LoRA Can't reproduce the results for GLUE CoLA

My steps:

git clone https://github.com/microsoft/LoRA.git
cd LoRA
pip install -e .
cd examples/NLU
pip install -e .

Change export num_gpus=8 to export num_gpus=1 in roberta_large_cola.sh

Then CUDA_VISIBLE_DEVICES=0 bash roberta_large_cola.sh

Running on a single A100

Using:

datasets 2.6.1
python 3.9.13
PyTorch 1.13.0+cu117

During training, the eval_matthews_correlation is stuck to 0 at all epochs. I actually had the same issue on the current transformers version, and decreasing the learning rate + no warmup helped to regain OKeyish numbers during training, but not as shiny as 0.68.

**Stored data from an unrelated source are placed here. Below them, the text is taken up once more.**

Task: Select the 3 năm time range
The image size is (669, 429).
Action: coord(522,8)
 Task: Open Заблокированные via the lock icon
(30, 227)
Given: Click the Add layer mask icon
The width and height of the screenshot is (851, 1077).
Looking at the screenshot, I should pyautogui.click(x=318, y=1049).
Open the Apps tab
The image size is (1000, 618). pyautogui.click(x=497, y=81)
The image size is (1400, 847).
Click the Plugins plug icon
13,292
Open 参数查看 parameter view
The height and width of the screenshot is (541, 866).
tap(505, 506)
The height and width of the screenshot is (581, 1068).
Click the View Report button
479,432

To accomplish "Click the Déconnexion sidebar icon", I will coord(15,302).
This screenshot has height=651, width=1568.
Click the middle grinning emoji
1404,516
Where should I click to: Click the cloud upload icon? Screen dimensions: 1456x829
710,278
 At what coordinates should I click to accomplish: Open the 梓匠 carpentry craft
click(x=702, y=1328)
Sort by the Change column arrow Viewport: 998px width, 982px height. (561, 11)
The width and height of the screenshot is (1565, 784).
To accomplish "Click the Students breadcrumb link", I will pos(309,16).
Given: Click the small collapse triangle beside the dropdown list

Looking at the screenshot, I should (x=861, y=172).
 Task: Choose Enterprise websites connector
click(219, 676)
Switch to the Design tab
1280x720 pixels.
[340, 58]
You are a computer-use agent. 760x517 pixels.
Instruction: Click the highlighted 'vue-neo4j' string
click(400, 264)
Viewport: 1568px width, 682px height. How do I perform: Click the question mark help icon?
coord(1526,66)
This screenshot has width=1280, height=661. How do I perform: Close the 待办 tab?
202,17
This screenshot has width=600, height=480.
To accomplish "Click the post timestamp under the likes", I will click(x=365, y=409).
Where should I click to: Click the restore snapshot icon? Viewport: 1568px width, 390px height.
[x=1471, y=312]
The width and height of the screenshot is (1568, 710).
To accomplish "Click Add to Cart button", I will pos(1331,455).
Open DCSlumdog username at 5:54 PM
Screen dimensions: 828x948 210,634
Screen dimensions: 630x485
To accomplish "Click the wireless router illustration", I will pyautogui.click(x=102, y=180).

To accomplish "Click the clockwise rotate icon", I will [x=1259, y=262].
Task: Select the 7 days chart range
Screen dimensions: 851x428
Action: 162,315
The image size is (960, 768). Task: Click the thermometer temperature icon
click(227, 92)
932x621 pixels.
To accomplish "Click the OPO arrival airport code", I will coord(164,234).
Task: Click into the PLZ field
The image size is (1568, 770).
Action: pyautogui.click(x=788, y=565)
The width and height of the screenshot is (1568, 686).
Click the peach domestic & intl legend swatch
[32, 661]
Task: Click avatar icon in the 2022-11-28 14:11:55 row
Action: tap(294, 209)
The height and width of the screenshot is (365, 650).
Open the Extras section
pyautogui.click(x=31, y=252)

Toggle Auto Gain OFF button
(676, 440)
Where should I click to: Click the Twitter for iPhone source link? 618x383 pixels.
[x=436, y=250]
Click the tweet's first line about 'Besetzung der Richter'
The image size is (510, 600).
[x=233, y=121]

Do you have an idea of what I could be doing wrong?

Update: using

export num_gpus=1
export CUBLAS_WORKSPACE_CONFIG=":16:8" # https://docs.nvidia.com/cuda/cublas/index.html#cublasApi_reproducibility
export PYTHONHASHSEED=0
export output_dir="./roberta_cola_custom_sh"
python -m torch.distributed.launch --nproc_per_node=$num_gpus \
examples/text-classification/run_glue.py \
--model_name_or_path roberta-large \
--task_name cola \
--do_train \
--do_eval \
--max_seq_length 128 \
--per_device_train_batch_size 8 \  # original: 4
--learning_rate 2e-5 \  # original: 3e-4
--num_train_epochs 20 \
--output_dir $output_dir/model \
--logging_steps 10 \
--logging_dir $output_dir/log \
--evaluation_strategy epoch \
--save_strategy epoch \
--warmup_ratio 0.0 \  # original: 0.06
--apply_lora \
--lora_r 8 \
--lora_alpha 16 \
--seed 0 \
--weight_decay 0.0  # original: 0.1

trains just fine, I have no eval_matthews_correlation = 0 during training.

Nov 08 '22 21:11 fxmarty

@fxmarty asking as I can´t really get glue as good ad in the paper, if you have run also other glue tasks, did you have to apply similar changes also in remaining tasks?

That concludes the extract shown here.